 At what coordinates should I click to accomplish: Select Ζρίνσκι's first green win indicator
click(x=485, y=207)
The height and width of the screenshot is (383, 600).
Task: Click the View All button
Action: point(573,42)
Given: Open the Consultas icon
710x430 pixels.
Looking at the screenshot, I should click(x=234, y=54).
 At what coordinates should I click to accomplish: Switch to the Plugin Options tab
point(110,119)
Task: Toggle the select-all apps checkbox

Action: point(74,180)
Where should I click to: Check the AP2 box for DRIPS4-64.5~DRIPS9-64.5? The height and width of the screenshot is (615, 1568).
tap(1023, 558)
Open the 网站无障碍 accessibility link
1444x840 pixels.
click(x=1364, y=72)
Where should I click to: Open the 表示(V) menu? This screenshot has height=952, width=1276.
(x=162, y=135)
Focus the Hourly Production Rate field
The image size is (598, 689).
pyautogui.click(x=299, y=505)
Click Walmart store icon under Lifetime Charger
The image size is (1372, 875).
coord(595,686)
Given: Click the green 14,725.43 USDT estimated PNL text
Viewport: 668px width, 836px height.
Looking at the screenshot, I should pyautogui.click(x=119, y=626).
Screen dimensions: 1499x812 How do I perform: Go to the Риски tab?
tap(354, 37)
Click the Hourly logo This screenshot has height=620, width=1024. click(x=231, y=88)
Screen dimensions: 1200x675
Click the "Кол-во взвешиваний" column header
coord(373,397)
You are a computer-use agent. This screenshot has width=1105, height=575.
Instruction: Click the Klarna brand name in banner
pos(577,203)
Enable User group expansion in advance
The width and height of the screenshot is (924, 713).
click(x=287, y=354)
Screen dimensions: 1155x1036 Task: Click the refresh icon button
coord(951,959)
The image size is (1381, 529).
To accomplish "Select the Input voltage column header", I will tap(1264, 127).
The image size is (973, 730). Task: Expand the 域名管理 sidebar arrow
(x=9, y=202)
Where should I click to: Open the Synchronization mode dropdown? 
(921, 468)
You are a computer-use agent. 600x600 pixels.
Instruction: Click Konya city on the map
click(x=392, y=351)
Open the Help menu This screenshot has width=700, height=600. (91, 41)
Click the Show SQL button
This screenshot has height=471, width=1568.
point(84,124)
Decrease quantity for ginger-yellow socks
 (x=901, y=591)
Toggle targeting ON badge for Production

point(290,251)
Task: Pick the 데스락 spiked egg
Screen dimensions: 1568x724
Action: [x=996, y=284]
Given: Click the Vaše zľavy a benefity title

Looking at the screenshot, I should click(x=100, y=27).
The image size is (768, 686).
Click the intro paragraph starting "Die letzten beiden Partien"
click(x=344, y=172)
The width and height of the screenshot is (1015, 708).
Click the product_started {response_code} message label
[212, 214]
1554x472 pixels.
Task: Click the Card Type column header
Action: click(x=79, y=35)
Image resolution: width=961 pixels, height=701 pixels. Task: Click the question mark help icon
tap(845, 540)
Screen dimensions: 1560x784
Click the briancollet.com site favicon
=======
> [Directions] The entries shown above should be copied out word for word.

> [Answer to the problem]
 At what coordinates should I click to accomplish: Select Ζρίνσκι's first green win indicator
click(x=485, y=207)
The height and width of the screenshot is (383, 600).
Task: Click the View All button
Action: point(573,42)
Given: Open the Consultas icon
710x430 pixels.
Looking at the screenshot, I should click(x=234, y=54).
 At what coordinates should I click to accomplish: Switch to the Plugin Options tab
point(110,119)
Task: Toggle the select-all apps checkbox

Action: point(74,180)
Where should I click to: Check the AP2 box for DRIPS4-64.5~DRIPS9-64.5? The height and width of the screenshot is (615, 1568).
tap(1023, 558)
Open the 网站无障碍 accessibility link
1444x840 pixels.
click(x=1364, y=72)
Where should I click to: Open the 表示(V) menu? This screenshot has height=952, width=1276.
(x=162, y=135)
Focus the Hourly Production Rate field
The image size is (598, 689).
pyautogui.click(x=299, y=505)
Click Walmart store icon under Lifetime Charger
The image size is (1372, 875).
coord(595,686)
Given: Click the green 14,725.43 USDT estimated PNL text
Viewport: 668px width, 836px height.
Looking at the screenshot, I should pyautogui.click(x=119, y=626).
Screen dimensions: 1499x812 How do I perform: Go to the Риски tab?
tap(354, 37)
Click the Hourly logo This screenshot has height=620, width=1024. click(x=231, y=88)
Screen dimensions: 1200x675
Click the "Кол-во взвешиваний" column header
coord(373,397)
You are a computer-use agent. This screenshot has width=1105, height=575.
Instruction: Click the Klarna brand name in banner
pos(577,203)
Enable User group expansion in advance
The width and height of the screenshot is (924, 713).
click(x=287, y=354)
Screen dimensions: 1155x1036 Task: Click the refresh icon button
coord(951,959)
The image size is (1381, 529).
To accomplish "Select the Input voltage column header", I will tap(1264, 127).
The image size is (973, 730). Task: Expand the 域名管理 sidebar arrow
(x=9, y=202)
Where should I click to: Open the Synchronization mode dropdown? 
(921, 468)
You are a computer-use agent. 600x600 pixels.
Instruction: Click Konya city on the map
click(x=392, y=351)
Open the Help menu This screenshot has width=700, height=600. (91, 41)
Click the Show SQL button
This screenshot has height=471, width=1568.
point(84,124)
Decrease quantity for ginger-yellow socks
 (x=901, y=591)
Toggle targeting ON badge for Production

point(290,251)
Task: Pick the 데스락 spiked egg
Screen dimensions: 1568x724
Action: [x=996, y=284]
Given: Click the Vaše zľavy a benefity title

Looking at the screenshot, I should click(x=100, y=27).
The image size is (768, 686).
Click the intro paragraph starting "Die letzten beiden Partien"
click(x=344, y=172)
The width and height of the screenshot is (1015, 708).
Click the product_started {response_code} message label
[212, 214]
1554x472 pixels.
Task: Click the Card Type column header
Action: click(x=79, y=35)
Image resolution: width=961 pixels, height=701 pixels. Task: Click the question mark help icon
tap(845, 540)
Screen dimensions: 1560x784
Click the briancollet.com site favicon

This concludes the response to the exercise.